现代信号与数据处理实验室
Advanced Data & Signal Processing Laboratory

项目成果介绍

《基于声学矢量传感器阵列和稀疏表示的语音声源方位角估计方法研究》

项目编号:61271309

中文摘要:
空间语音声源方位角(DOA)估计是服务机器人听觉系统的关键技术之一,具有巨大的应用价值和市场潜力。传统DOA估计方法在鲁棒性、精度、系统开销和体积等方面都存在无法逾越的障碍,限制了实际应用。本项目面向服务机器人应用,开展新的DOA估计方法研究,即基于稀疏表示和声学矢量传感器(AVS)的高精度、鲁棒、多语音声源DOA估计新理论和新方法研究。总结如下:
(1) 开展基于AVS阵列和稀疏表示的DOA 估计方法研究,提出了两种新的基于AVS阵列/子阵列数据模型的DOA 估计算法(AVS-SS-LF 和AVS-SS-ST),仿真结果验证了所提出方法的有效性;
(2) 开展基于单AVS、稀疏表示的语音声源DOA估计方法研究,推导了时频域AVS各传感器间数值比(ISDR)近似模型,获得DOA与ISDR的函数关系;推导出基于ISDR的DOA过完备字典稀疏表示模型,提出了一种新的DOA估计算法,即AVS-ISDR-SSR,大量仿真实验和实测实验验证了算法的有效性;
(3) 开展基于语音时频稀疏性和单AVS的DOA估计算法研究,提出了一种新的多源DOA估计算法,即AVS-ISDR,实验表明,该算法可实现多达7个语音声源的DOA估计;以此,提出了四种高局部时频点提取算法,使得AVS-ISDR在较宽信噪比动态范围和混响条件下,获得稳定和高精度的多语音声源DOA估计;
(4) 分析AVS多通道语音信号双频谱特性,利用双频谱域对高斯噪声的抑制特性,提出了两种基于双频谱数据比的DOA估计方法(AVS-BISDR、AVS-MBISDR),能够有效地抑制加性高斯白噪声以及方向性高斯噪声干扰的影响;
(5) 基于语音时频稀疏特性和机器学习策略,提出了两种基于深度学习的鲁棒DOA估计方法(AVS-DNN-ISDR、AVS-WISDR-DNN),获得在低信噪比和强混响环境中的准确DOA估计;
(6) 自主创新研制了传感器AVS和DOA估计实验原型系统,对提出的DOA估计算法进行了实测验证,并围绕机器人听觉关键技术开展了语音增强、声纹识别、音频事件检测等研究。
综上,课题组按照研究计划顺利完成了研究任务,研究成果获得包括华为、海尔、广州视源股份有限公司、优必选、深圳市海岸技术有限公司等的关注,并在积极进行成果转化。

英文摘要:

Spatial speech sound source Direction-of-Arrival (DOA) estimation is one of the key technologies in the auditory system of service robots, which has great application and potential market value. The traditional array-based DOA estimation methods have some limitations and obstacles, such as robustness to noise, DOA estimation accuracy, system hardware cost and physical size, which limits the practical applications. Targeting at the applications of service robot this project develops new DOA estimation methods and theorems of high accuracy, robustness, multi sound/speech sources based on the Acoustic Vector Sensor (AVS) and sparse representation theory. Summarizations are given as follows:

(1) Under the framework of AVS array and sparse representation theory, we have proposed two new DOA estimation algorithms using AVS array / AVS-subarray data model, termed as AVS-SS-LF and AVS-SS-ST algorithms. Numerical simulation results verify the effectiveness of the proposed DOA methods;

(2) Under the framework of single AVS and sparse representation theory, we have derived the inter-sensor model of AVS, termed as ISDR, and obtained the function relationship between DOA and ISDR. And then, the overcomplete dictionary sparse representation model of ISDR is formed and a new DOA method named as AVS-ISDR-SSR algorithm has been developed.
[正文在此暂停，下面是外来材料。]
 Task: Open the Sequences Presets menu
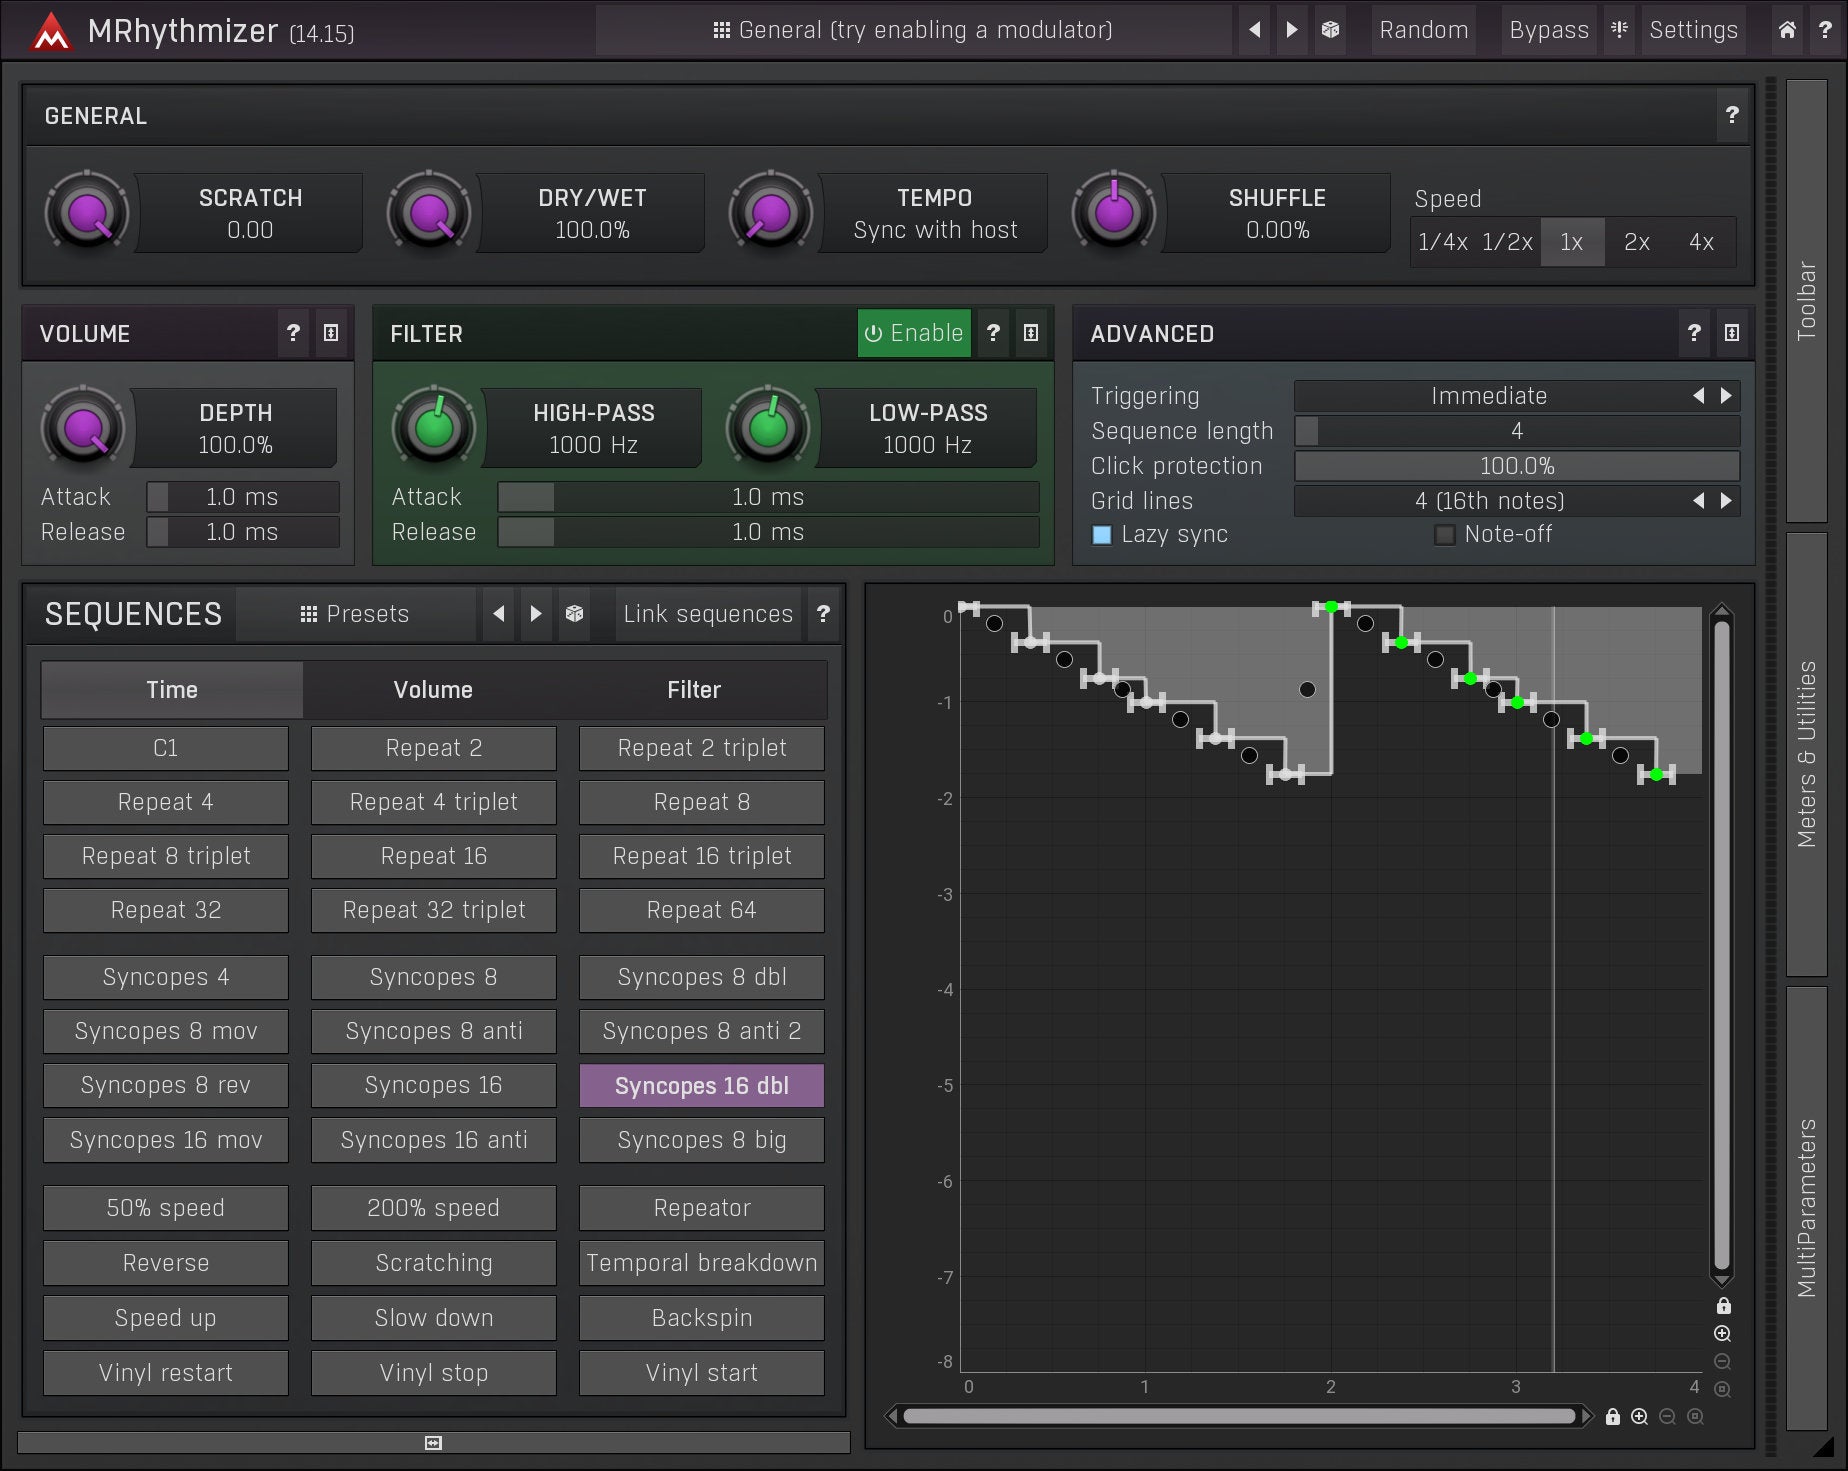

Number of simulation experiments as well as real experiments have been conducted to verify the effectiveness of our proposed DOA estimation algorithm;

(3) Based on speech sparsity property and single AVS, we proposed a new DOA estimation algorithm for single and multiple speech sources, namely AVS-ISDR, experiments show that AVS-ISDR is able to achieve up to 7 sound source DOA estimation. To further improve the performance of the AVS-ISDR, we put forward four algorithms to effectively extract the reliable high local signal-to-noise time-frequency points. As a results, the AVS-ISDR provides high DOA estimation accuracy and robust performance under a wide dynamic range of signal-to-noise ratio as well reverberant conditions;

(4) By analyzing the bispectrum characteristics of the multi-channel speech signals of single AVS and using the suppression characteristics of bispectrum on Gaussian noise, we proposed two DOA estimation methods according to the bispectrum ISDR data model, termed as AVS-BISDR, and AVS-MBISDR algorithms. Number of simulation experiments as well as real experiments verify that AVS-BISDR, and AVS-MBISDR are able to reduce the effect of additive white Gaussian noise and directional Gaussian noise interference;

(5) Based on speech sparsity property and machine learning strategies, we proposed two deep learning based robust DOA estimation methods, named as AVS-DNN-ISDR and AVS-WISDR-DNN, respectively, which are able to obtain accurate DOA estimation under low SNR and strong reverberation conditions;

(6) We have independently and creatively designed and implemented the sensor AVS. Moreover, we developed the DOA estimation prototype system. With the developed AVS sensor and the DOA estimation system, numerous experiments have been conducted to evaluate the performance of the proposed DOA algorithms, which provide more reliable validation than that of the computer simulated data. Based on these achievements, we further carry out some researches on the key technologies for robotic auditory system, such as speech enhancement, voice verification, audio event detection etc.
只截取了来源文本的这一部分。